Task goal »
In the entries below, find the line with "Task: Click the Mai column header" and the line with "The height and width of the screenshot is (571, 634).". Reproduce those two lines and every line between them exactly, and nothing more.

:: Dataset extract

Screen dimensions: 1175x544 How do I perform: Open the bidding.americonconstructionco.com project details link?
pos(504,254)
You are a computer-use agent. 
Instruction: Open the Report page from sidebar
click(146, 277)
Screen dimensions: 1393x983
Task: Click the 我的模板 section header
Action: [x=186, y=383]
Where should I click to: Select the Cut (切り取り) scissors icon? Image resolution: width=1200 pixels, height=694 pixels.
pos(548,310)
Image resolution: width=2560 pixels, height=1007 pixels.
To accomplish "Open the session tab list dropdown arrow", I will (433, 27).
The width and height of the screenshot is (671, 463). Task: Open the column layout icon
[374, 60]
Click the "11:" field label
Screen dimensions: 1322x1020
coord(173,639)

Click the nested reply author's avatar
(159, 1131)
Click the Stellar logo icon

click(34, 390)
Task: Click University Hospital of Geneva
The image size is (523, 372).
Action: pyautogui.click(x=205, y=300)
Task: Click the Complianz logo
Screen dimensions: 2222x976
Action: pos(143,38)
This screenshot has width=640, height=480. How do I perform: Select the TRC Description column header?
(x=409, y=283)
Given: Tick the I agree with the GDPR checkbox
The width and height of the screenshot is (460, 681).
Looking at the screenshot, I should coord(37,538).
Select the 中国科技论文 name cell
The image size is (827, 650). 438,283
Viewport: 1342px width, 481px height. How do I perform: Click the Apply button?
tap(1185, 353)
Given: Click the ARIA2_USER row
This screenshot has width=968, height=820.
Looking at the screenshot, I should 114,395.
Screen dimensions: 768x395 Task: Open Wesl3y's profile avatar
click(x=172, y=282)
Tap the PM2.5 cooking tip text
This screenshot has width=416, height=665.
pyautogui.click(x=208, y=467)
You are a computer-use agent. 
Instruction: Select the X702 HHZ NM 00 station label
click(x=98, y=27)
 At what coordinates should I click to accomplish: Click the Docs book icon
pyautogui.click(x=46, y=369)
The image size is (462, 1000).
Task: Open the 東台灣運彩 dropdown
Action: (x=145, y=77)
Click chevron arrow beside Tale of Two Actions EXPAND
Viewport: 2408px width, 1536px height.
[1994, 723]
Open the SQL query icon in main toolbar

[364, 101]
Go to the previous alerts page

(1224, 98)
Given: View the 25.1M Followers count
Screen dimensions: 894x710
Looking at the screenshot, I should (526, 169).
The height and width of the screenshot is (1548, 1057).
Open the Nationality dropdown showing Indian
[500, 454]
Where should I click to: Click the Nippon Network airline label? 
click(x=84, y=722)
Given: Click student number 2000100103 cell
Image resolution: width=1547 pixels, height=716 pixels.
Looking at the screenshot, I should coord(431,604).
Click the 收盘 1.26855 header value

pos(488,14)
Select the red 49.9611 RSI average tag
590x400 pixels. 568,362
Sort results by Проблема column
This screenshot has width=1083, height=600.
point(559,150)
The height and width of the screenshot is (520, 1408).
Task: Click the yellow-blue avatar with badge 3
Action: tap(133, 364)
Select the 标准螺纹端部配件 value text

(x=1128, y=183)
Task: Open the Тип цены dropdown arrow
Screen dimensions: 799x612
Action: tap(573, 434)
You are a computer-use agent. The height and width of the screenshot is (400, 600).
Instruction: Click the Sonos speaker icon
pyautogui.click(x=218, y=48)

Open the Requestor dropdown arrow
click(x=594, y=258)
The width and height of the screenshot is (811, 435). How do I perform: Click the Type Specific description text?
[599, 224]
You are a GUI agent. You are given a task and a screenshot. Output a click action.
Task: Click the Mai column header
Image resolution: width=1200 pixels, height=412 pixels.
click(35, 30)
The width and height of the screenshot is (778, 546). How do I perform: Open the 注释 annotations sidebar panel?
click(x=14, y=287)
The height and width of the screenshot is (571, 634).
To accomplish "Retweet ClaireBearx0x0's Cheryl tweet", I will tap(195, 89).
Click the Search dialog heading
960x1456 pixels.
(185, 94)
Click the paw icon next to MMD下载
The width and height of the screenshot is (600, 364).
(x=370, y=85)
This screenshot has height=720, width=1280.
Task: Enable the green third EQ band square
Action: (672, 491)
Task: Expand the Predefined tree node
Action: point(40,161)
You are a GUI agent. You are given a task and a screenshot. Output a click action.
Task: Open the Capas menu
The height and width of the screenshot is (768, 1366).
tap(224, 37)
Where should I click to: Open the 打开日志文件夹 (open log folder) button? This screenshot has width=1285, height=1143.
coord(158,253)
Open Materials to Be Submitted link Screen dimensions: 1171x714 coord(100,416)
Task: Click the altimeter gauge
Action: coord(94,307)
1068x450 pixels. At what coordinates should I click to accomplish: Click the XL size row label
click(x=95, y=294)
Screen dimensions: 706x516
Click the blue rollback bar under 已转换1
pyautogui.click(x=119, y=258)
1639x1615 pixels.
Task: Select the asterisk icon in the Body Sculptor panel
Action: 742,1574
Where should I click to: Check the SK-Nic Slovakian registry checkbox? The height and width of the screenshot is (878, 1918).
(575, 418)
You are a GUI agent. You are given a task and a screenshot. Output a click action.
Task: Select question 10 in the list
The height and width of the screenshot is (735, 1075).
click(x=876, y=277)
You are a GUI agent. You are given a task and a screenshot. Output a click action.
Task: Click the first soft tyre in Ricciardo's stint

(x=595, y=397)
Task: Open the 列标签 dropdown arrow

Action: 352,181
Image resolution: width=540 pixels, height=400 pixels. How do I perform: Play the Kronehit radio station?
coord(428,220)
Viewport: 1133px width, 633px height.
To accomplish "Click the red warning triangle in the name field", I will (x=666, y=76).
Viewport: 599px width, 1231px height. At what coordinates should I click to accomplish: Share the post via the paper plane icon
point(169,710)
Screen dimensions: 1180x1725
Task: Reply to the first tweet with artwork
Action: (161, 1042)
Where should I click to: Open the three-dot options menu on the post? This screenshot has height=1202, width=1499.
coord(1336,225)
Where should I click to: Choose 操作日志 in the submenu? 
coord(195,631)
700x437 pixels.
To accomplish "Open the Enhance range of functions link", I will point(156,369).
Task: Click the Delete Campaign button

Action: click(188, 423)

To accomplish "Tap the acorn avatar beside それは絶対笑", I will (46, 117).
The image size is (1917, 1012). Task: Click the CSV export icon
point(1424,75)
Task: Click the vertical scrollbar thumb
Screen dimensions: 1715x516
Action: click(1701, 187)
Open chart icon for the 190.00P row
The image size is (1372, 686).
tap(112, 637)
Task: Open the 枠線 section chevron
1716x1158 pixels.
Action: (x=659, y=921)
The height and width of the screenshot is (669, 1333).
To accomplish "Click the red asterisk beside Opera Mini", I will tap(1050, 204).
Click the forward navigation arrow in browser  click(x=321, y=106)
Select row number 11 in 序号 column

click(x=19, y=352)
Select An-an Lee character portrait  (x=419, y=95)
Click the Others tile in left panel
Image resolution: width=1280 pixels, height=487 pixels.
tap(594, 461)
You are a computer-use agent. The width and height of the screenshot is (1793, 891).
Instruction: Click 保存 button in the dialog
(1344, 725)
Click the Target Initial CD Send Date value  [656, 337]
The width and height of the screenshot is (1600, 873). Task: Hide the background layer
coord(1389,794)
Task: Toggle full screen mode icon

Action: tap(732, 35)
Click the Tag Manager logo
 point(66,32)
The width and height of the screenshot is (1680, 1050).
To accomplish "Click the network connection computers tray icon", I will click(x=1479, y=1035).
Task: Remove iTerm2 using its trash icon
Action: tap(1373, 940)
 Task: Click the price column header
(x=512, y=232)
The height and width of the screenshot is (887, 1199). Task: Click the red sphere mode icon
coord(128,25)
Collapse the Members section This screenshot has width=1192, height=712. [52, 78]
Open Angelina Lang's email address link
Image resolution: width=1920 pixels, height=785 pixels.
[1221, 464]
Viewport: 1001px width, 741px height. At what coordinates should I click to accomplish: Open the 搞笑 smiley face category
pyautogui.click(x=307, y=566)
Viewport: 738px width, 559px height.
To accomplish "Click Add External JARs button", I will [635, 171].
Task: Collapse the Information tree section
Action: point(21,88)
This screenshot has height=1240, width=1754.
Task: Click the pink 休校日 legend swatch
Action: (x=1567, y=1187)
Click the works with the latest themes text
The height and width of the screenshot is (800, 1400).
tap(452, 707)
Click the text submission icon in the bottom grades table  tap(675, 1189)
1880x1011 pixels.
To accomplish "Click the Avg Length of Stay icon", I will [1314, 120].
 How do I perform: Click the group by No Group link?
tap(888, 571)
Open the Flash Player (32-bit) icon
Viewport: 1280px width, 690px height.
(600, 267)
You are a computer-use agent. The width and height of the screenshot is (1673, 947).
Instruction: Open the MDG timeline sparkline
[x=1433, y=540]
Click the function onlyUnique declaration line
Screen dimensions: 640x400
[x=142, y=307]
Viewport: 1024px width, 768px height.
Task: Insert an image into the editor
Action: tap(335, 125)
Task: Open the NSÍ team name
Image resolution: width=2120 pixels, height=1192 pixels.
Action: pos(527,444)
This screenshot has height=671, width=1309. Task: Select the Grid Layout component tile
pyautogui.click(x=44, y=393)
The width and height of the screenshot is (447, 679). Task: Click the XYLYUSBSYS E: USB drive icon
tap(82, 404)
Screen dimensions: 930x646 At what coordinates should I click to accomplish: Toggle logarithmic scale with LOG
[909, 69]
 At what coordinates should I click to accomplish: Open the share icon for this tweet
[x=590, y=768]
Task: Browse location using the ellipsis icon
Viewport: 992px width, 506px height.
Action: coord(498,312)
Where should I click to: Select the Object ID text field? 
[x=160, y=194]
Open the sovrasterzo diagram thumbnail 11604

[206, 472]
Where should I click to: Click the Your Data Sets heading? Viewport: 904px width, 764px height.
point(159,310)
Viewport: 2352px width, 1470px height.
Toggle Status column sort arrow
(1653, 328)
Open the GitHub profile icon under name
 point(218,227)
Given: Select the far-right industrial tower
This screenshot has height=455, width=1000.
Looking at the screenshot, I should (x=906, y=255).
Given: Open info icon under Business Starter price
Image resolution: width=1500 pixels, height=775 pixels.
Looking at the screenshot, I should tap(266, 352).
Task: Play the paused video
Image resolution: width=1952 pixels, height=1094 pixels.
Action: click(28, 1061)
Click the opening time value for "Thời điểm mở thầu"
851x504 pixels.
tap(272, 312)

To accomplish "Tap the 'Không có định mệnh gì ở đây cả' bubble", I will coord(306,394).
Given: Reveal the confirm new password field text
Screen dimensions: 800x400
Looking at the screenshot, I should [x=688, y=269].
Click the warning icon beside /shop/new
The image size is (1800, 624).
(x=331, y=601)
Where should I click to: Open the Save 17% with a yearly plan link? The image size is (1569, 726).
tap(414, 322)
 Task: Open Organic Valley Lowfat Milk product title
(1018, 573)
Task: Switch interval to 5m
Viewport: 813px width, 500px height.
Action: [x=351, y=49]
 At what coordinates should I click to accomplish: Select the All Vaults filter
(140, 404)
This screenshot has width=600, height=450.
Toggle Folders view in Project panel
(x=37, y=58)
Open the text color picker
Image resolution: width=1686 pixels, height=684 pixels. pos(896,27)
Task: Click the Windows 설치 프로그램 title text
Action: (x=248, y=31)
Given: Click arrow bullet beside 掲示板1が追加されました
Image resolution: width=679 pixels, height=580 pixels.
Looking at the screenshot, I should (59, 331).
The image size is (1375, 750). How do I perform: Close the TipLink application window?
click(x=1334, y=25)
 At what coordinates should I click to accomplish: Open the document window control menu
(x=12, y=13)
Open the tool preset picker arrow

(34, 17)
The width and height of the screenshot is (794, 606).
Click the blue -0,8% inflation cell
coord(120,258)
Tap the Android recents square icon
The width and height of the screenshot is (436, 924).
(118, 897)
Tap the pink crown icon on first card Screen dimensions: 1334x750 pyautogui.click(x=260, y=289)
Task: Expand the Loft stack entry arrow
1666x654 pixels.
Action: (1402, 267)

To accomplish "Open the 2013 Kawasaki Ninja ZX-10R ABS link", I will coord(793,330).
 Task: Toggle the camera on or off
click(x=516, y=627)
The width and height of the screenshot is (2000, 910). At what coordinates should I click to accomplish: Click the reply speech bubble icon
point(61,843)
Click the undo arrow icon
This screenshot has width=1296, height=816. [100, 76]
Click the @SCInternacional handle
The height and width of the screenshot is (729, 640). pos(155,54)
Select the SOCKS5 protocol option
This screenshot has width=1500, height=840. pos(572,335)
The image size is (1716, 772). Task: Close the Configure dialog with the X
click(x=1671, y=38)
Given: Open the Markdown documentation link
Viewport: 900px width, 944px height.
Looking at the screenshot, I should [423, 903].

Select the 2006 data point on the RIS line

::::

Finished exercise »
Task: Click the Mai column header
Image resolution: width=1200 pixels, height=412 pixels.
click(35, 30)
The width and height of the screenshot is (778, 546). How do I perform: Open the 注释 annotations sidebar panel?
click(x=14, y=287)
The height and width of the screenshot is (571, 634).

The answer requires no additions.